Der 2. März 2026 ist Rosenmontag, der erste Tag der Großen Fastenzeit im orthodoxen Kalender. Von diesem Tag an beginnen die Gläubigen eine Zeit der spirituellen Reinigung, des Gebets und der Enthaltsamkeit, die bis Ostern andauert. In der kirchlichen Tradition symbolisiert dieser Tag nicht nur eine Ernährungsumstellung, sondern vor allem die Reinigung von Sünden und die innere Erneuerung.

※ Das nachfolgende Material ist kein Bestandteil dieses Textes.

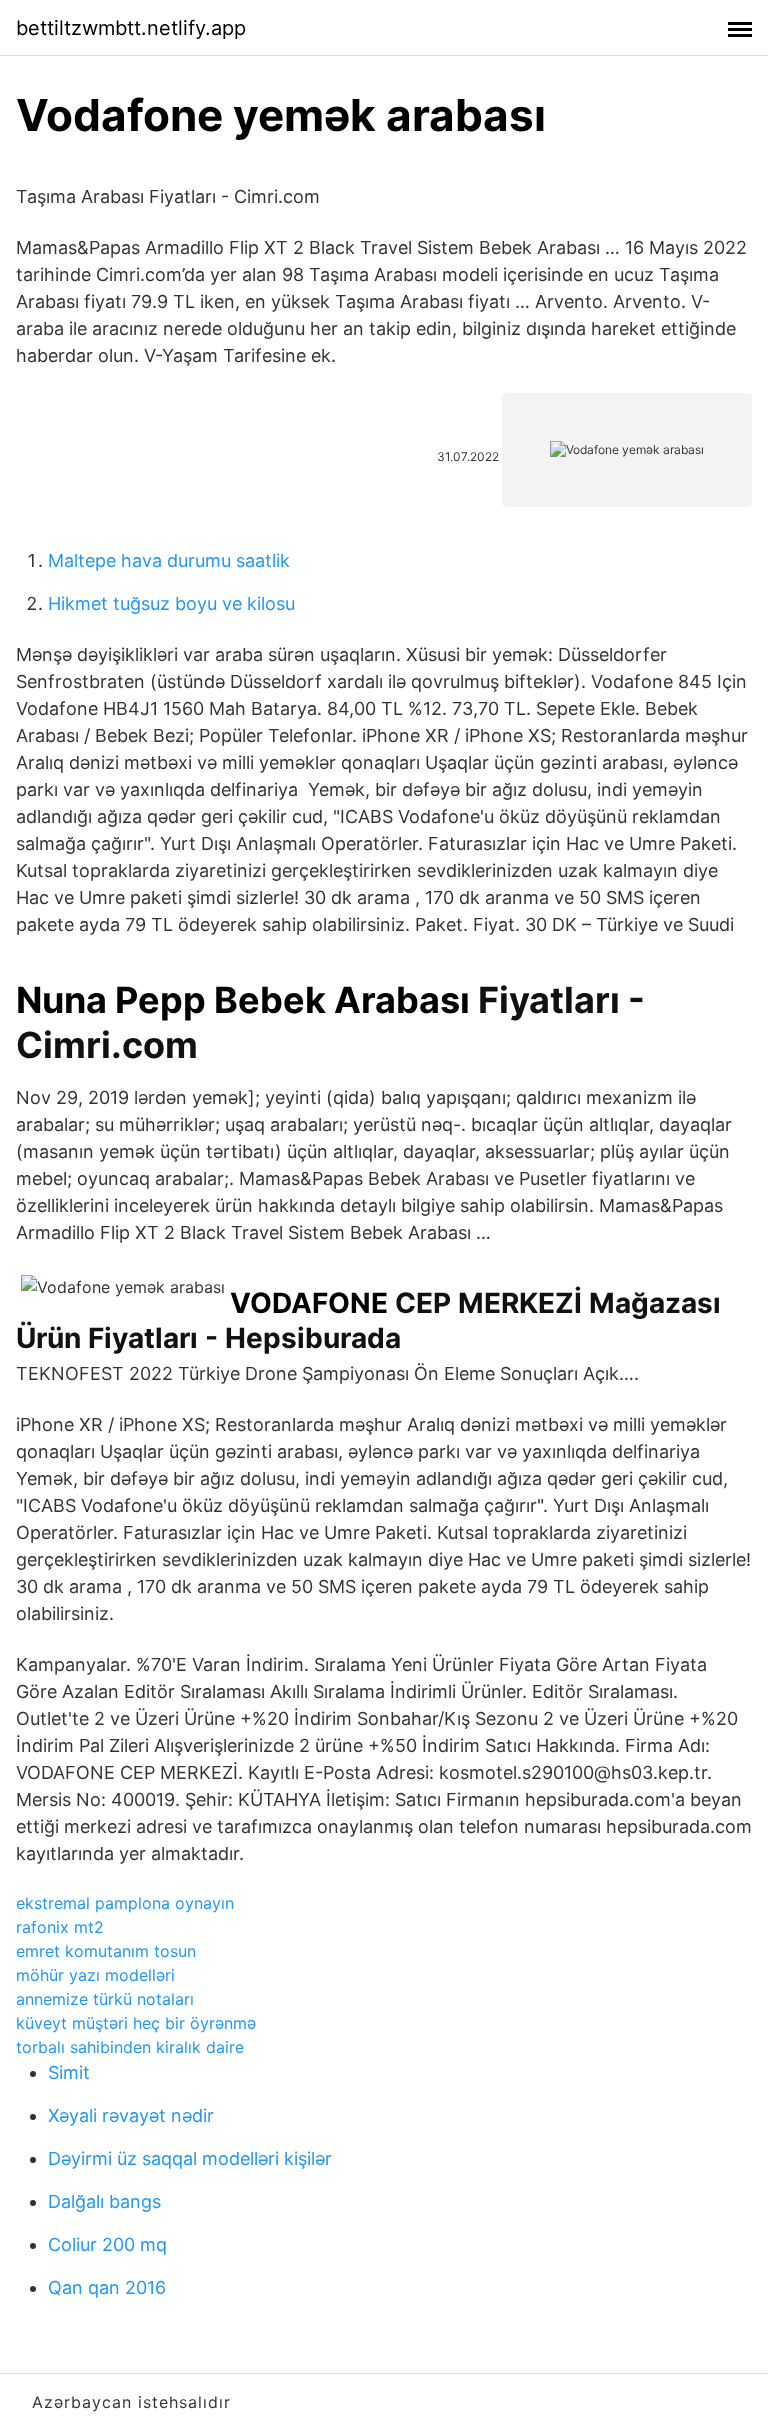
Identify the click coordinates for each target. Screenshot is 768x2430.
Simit (69, 2072)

Die Fastenzeit ist die längste und asketischste des Jahres. Der Rosenmontag gibt den Ton für die gesamte Zeit an – Gläubige versuchen, sich verstärkt dem Gebet, der Buße, der Versöhnung mit ihren Mitmenschen und guten Taten zu widmen.

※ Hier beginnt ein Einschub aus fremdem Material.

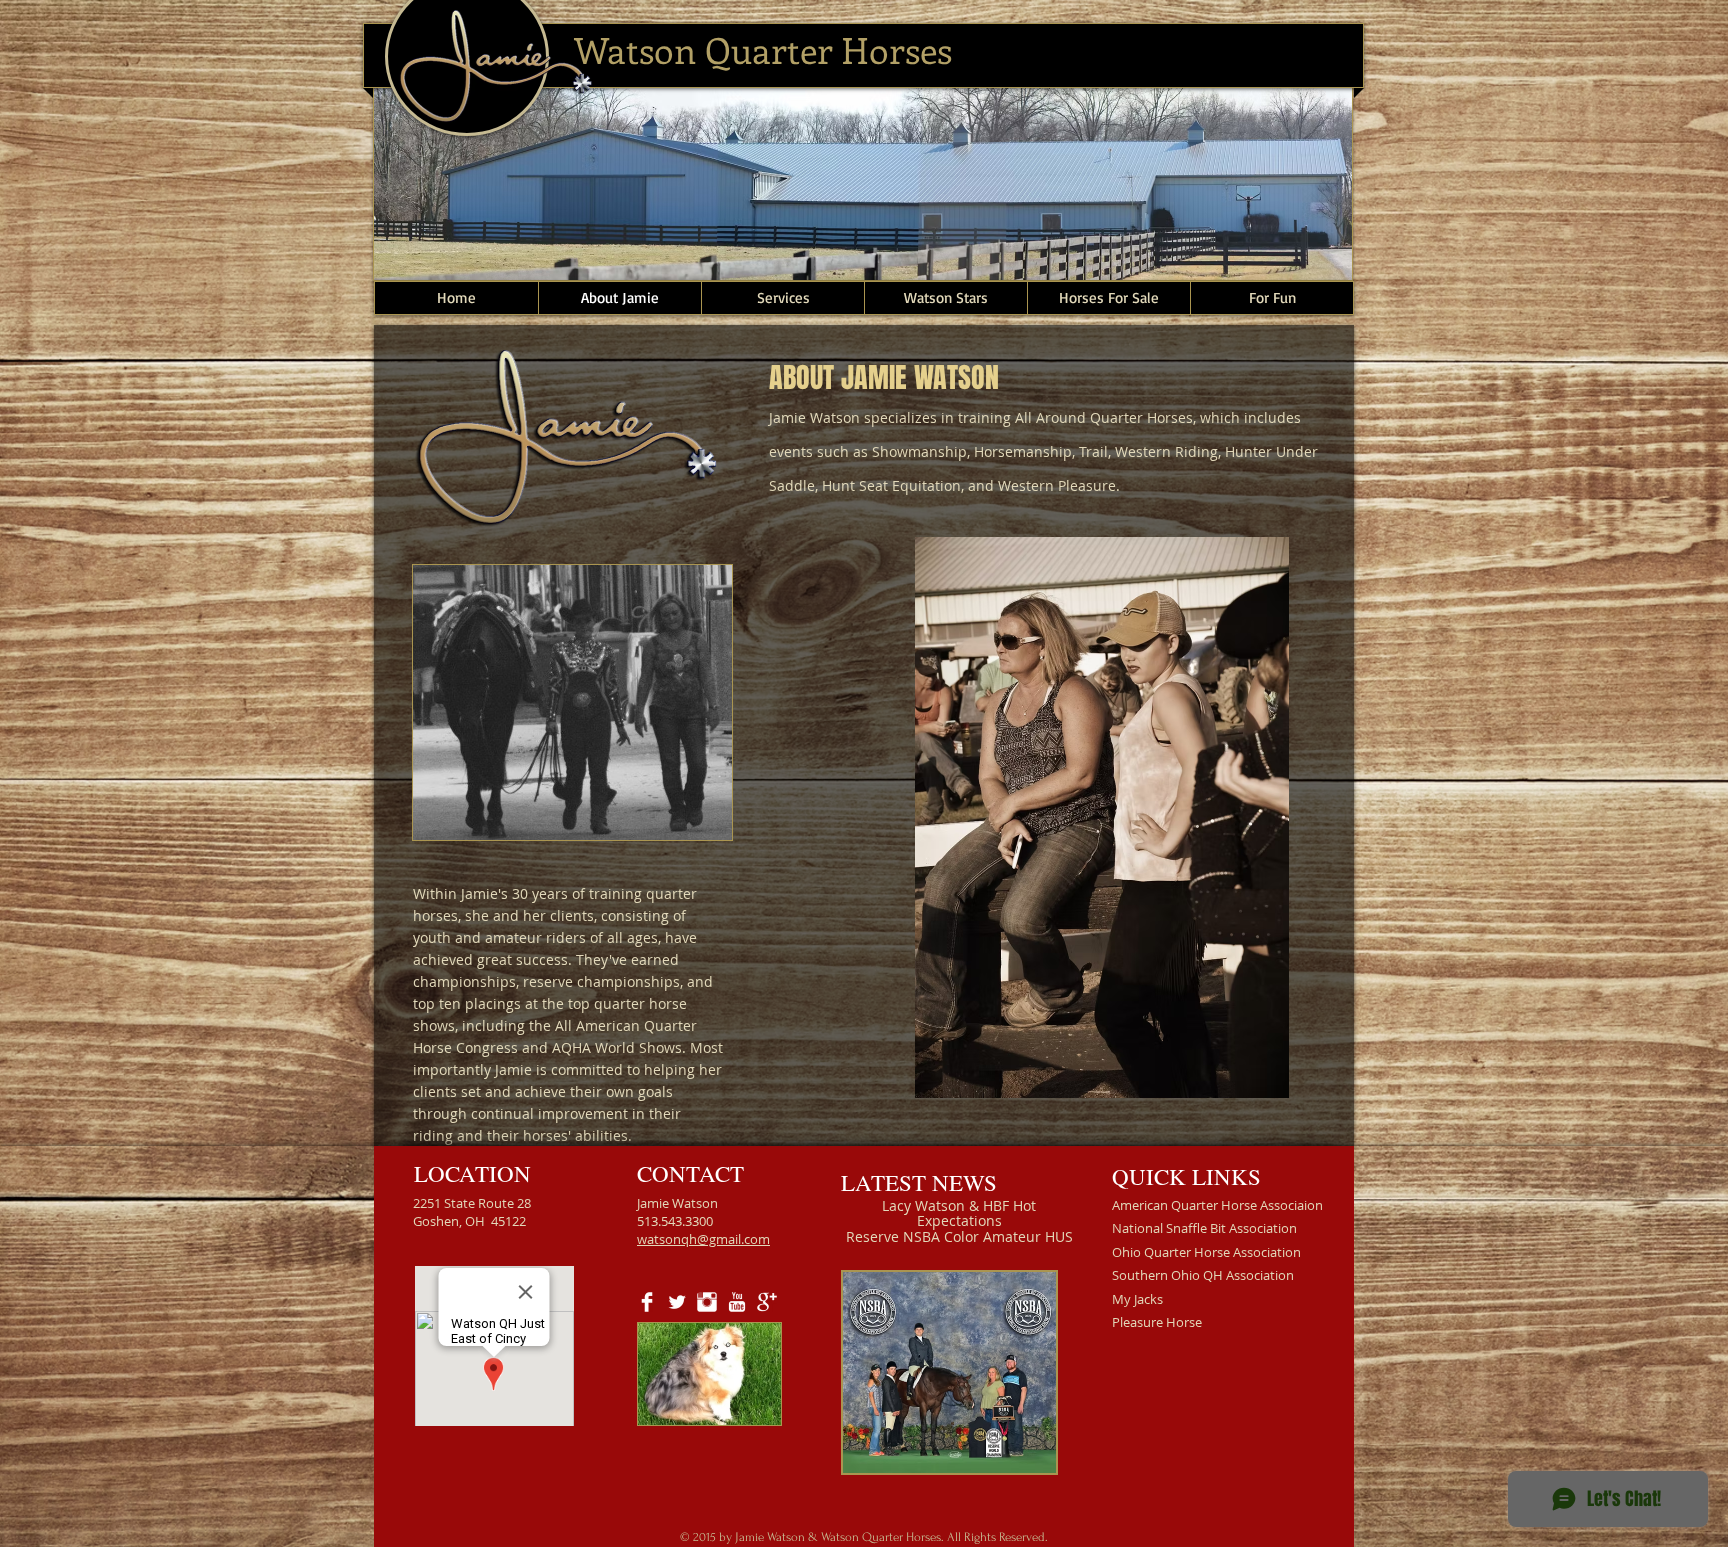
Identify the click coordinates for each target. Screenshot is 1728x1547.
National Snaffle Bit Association (1204, 1228)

Neben dem Beginn der Fastenzeit gedenkt man an diesem Tag des heiligen Märtyrers Theodotus von Kyrene, der im 4. Jahrhundert für den christlichen Glauben starb. Die Menschen nannten den Tag Theodotus und verbanden ihn mit den ersten Anzeichen des Frühlings. Unsere Vorfahren beobachteten aufmerksam das Wetter, da sie glaubten, es würde ihnen Aufschluss über Sommer und Ernte geben.
Volkszeichen am 2. März:
Bei einem Schneesturm an diesem Tag lässt der Frühling auf sich warten.
Ein Südwind verheißt einen warmen, aber regnerischen Sommer.
Morgenfrost kündigt eine reiche Getreideernte an.
Sonniges Wetter bedeutet eine rasche Erwärmung.
Da der Rosenmontag den Beginn der Fastenzeit markiert, gelten bestimmte Einschränkungen. Gläubige dürfen keine tierischen Produkte verzehren. Manche halten sich an die besonders strenge Tradition, bis zum Abend vollständig zu fasten.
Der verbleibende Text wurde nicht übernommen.